# Goal of the exercise:
Using the article on SAPinsider's global tax report, answer these questions.
1. Between which months was the survey behind the report conducted?
2. What percentage of respondents cited AI adoption and advancement across the business as the strongest force shaping tax strategy for 2026–2028?
3. What percentage of respondents cited e-invoicing and real-time reporting mandates?

# Article:
§

SAPinsider’s New Global Tax Report Shows Why ERP Data Is at the Center of Compliance

Global tax management architecture connecting ERP data, e-invoicing, tax engines, analytics, and compliance governance.

Key Takeaways

Global tax management now depends on tax-sensitized ERP data, standardized processes, and governance that can keep pace with country-level regulatory change.

Tax compliance ERP strategies must account for e-invoicing mandates, real-time reporting, fragmented landscapes, and the need to automate high-volume processes before scaling AI.

SAP tax management is becoming more platform-driven as organizations prioritize SAP S/4HANA embedded analytics, SAP Document and Reporting Compliance, and SAP BTP.

ERP Today recently covered the tax compliance pressure from three directions: whether ERP systems know enough about tax scope before transformation, how e-invoicing mandates are turning compliance into an architecture test, and how AI is starting to reach tax incentive discovery.

SAPinsider’s new Global Tax Management benchmark report adds the broader market evidence behind those stories. The report, based on a survey of SAPinsider’s global community conducted between February and June 2026, shows tax leaders are not treating compliance as a narrow statutory reporting issue. They are dealing with a more complex operating problem shaped by AI adoption, real-time reporting mandates, fragmented ERP landscapes, tax-sensitized data gaps, and pressure to standardize controls across jurisdictions.

The findings also show why tax is becoming harder to separate from ERP strategy. Modern tax management depends on the quality, consistency, and accessibility of operational data. If tax codes, jurisdictions, product classifications, entity structures, exemptions, customer data, supplier data, and document flows are inconsistent across systems, the organization cannot respond quickly to new mandates, automate compliance with confidence, or use AI responsibly.

Tax Teams Pulled into the AI Agenda

The strongest force shaping tax strategy for 2026–2028 is not a single mandate. It is AI adoption and advancement across the business, cited by 42% of respondents in the SAPinsider report.

That does not mean tax teams are suddenly ready to hand decision-making to AI. It means the enterprise AI agenda has reached tax whether tax functions are prepared or not. Finance, IT, and business leaders are asking how AI can accelerate compliance, reporting, audit preparation, classification, exception handling, and analytics. Tax leaders, in turn, have to decide where AI can be safely applied and what data foundation is needed before those tools can be trusted.

E-invoicing and real-time reporting mandates follow closely, cited by 35% of respondents. That aligns with what ERP Today has been tracking in recent coverage: Tax authorities are moving closer to live transaction flows, which reduces the time available to correct errors after the fact. Compliance is increasingly happening at the point of transaction, not at the end of a reporting cycle.

§

# Dataset extract:
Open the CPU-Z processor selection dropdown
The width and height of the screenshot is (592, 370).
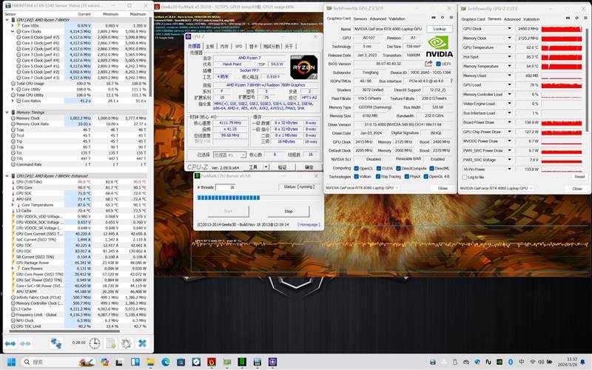click(x=230, y=155)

§

# Task answer:
1. February and June 2026
2. 42%
3. 35%